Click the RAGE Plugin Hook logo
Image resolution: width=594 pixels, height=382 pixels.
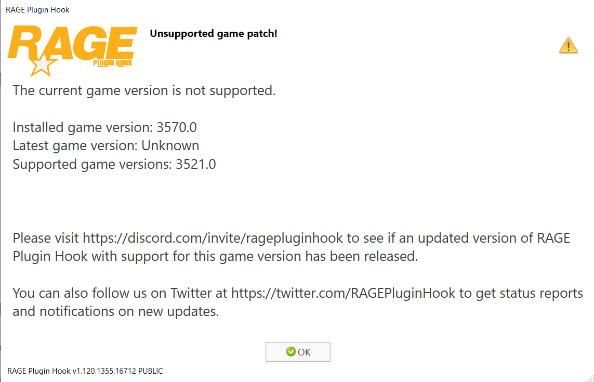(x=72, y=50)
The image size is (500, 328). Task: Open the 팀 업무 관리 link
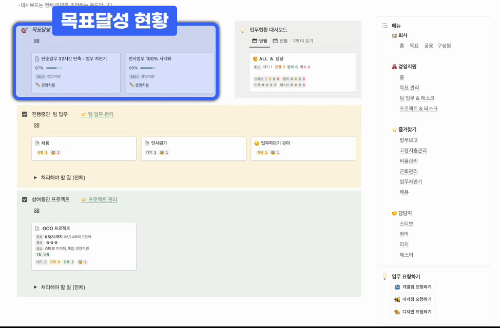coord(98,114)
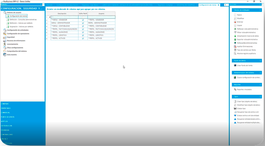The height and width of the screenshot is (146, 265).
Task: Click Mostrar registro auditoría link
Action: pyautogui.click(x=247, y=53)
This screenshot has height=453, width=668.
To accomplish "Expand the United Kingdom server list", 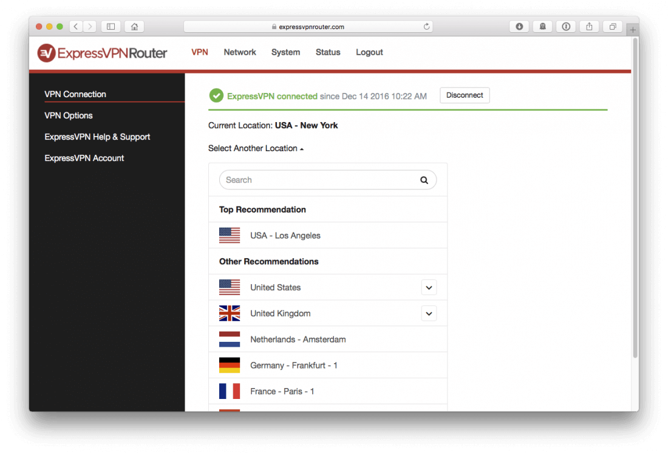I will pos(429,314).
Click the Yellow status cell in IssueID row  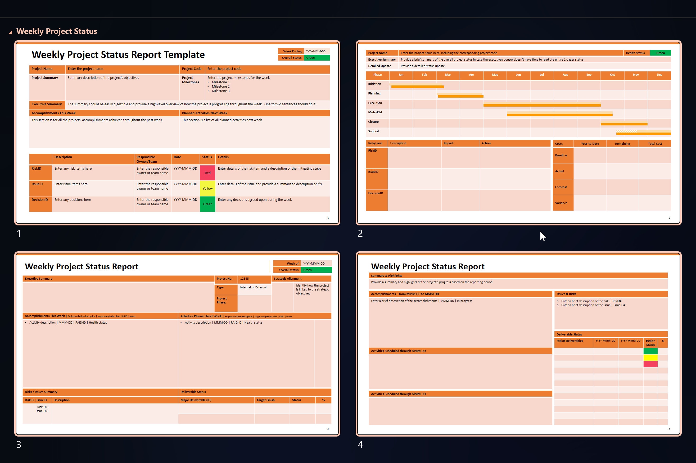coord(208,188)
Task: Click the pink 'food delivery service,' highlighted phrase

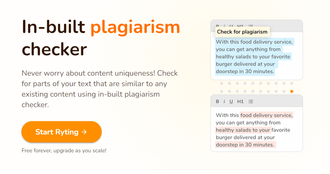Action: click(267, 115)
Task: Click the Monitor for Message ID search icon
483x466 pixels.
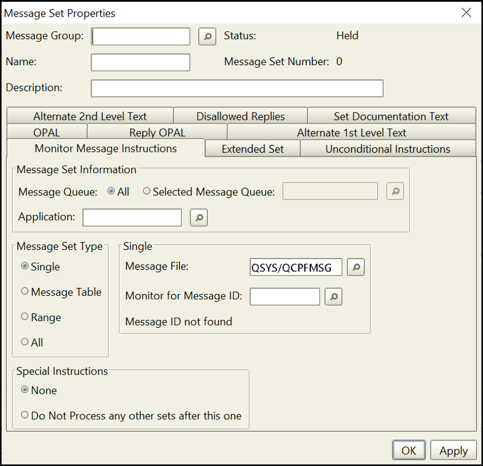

● The problem: Render everything from the start of the records down to the line containing "(x=72, y=50)" as a Markdown table with the columns No. and Text, numbering each row and skipping blank lines. Leave the pictures out of the table.

● Solution:
| No. | Text |
|---|---|
| 1 | Click the RAGE Plugin Hook logo |
| 2 | Image resolution: width=594 pixels, height=382 pixels. |
| 3 | (x=72, y=50) |